And, like most good young adult fiction, there are some details that work only for more mature minds. For instance, while the novel sets itself up as a quest in the mold of popular high fantasy, Mieville completely subverts its ordered and sequential pattern with the impatience of a bored child. There are also allusions to other works of speculative fiction and hints of the size and complexity of the UnEarth that tantalize the adult reader. Mieville even provides an epilogue that goes beyond the usual conclusion of young adult fantasy, successfully tying up a loose end and promising that the story continues to go on even though the book's covers are closed.

Monday, February 19, 2007

Comic musings for 2/14

It was a very strange week in the comic box. Especially given Grant Morrison's Batman, it looks like everyone is being experimental with mixed success. What with the upcoming 3D issue of Action coming up and the new twists on stroytelling out this past week, it appears that DC is somehow falling back to the late 80s, using gimmicks to tell their stories rather than letting solid writing and art do the work. More below.

Spoilers ho!

Batman 663 -- So Grant Morrison takes an issue to write out the story prose style, with a relatively unknown artist illustrating the story as if it were a children's reader. Of course, the subject matter in this case is the Joker, not exactly kids' fare, but we've seen this before and better. There are two failures with the issue--first, to make this work, the story has to be good, not only plotwise but stylistically. And honestly, this is just not good writing. The idea that the Joker goes through phases helps to explain how he can act so differently in various appearances, but then so does the explanation that he is insane. Morrison does add a nice touch, that when Joker changes his phase, he gets rid of the henchmen left alive at the end of the previous phase. Harley Quinn is very significant to the latest phase of Joker, but we don't realize she is being set up by the Joker until she does. And this is all set up nicely by the opening scenes of the clown's funeral, as former henchmen for Joker lay one of their comrades to rest.
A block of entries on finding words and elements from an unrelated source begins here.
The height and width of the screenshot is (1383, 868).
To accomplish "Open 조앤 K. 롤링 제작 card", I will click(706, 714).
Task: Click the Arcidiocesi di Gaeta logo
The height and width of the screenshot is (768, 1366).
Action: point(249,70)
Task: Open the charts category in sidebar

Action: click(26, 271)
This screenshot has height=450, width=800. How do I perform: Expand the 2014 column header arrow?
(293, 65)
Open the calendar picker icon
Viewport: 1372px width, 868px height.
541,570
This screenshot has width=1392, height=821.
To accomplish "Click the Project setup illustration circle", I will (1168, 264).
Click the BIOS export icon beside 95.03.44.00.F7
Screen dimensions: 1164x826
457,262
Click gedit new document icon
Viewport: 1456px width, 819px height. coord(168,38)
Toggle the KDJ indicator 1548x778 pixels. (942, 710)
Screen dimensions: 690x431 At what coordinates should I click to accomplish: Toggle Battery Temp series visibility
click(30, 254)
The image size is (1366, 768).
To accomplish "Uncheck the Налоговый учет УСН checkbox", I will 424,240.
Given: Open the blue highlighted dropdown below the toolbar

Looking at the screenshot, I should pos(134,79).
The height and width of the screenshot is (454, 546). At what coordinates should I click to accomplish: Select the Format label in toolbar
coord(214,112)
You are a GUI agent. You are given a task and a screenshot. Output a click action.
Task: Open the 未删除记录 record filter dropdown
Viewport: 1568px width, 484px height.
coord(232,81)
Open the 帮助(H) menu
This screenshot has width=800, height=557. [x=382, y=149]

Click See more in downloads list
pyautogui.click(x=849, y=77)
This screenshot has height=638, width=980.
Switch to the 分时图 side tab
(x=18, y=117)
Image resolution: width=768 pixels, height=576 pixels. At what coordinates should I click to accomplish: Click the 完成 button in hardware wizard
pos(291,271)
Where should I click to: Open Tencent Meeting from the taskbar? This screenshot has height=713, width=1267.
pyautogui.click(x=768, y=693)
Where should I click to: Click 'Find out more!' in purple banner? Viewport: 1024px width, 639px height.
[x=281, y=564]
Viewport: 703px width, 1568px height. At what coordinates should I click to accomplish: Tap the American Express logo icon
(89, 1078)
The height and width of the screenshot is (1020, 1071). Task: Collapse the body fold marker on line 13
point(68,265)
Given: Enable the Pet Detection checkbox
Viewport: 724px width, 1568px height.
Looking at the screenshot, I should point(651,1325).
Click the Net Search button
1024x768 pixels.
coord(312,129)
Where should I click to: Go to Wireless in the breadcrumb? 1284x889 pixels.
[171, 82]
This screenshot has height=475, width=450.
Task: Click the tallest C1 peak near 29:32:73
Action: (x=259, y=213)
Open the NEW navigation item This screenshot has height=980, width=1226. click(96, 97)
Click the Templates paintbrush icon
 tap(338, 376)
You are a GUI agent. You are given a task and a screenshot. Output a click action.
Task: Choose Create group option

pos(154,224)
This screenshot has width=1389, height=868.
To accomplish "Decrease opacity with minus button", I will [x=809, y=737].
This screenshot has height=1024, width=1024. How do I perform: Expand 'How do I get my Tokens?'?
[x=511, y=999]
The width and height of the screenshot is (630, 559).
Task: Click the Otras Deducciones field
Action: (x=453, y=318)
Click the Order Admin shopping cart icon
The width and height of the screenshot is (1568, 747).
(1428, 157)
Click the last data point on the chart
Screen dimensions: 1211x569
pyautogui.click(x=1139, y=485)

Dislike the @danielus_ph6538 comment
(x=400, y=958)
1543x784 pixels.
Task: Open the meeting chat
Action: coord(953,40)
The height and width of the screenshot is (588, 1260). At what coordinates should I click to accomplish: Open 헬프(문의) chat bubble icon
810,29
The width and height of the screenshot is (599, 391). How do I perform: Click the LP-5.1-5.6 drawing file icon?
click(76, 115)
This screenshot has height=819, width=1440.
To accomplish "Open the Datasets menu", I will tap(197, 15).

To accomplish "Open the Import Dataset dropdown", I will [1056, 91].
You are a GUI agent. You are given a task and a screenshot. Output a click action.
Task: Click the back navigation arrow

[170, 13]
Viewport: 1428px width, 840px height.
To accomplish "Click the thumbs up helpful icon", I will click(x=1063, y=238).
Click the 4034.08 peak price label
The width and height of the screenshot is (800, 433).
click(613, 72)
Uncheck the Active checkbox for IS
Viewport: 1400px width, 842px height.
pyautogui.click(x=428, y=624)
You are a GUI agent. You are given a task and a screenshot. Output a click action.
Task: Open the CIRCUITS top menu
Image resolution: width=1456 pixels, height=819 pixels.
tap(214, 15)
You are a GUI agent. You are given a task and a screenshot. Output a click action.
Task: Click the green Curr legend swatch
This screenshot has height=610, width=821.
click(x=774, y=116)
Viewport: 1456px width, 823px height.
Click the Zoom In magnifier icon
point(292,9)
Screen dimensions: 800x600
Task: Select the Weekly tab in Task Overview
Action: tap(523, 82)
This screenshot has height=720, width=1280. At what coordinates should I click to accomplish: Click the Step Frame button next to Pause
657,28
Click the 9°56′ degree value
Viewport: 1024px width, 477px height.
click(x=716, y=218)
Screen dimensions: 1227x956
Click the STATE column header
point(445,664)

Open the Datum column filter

No, the problem here is the style of Morrison's prose. An example: "The eyes of the two men lock into place like dancers in a tango. It's as dangerous to look the Joker in the eyes as it is to train a telescope on the sun, they say, but Batman has faced down this blue-hot lunacy before." Maybe to some readers this just sings, but to me it is forced and clumsy...and perilously close to a mixed metaphor.And most of the writing is like that, metaphor piled on slightly different metaphor, image beside incongruous image. Perhaps the style is meant to suggest Joker's insanity, but ifthat was the goal, itdoesn't have to be so heavy-handed and, ultimately, obtuse.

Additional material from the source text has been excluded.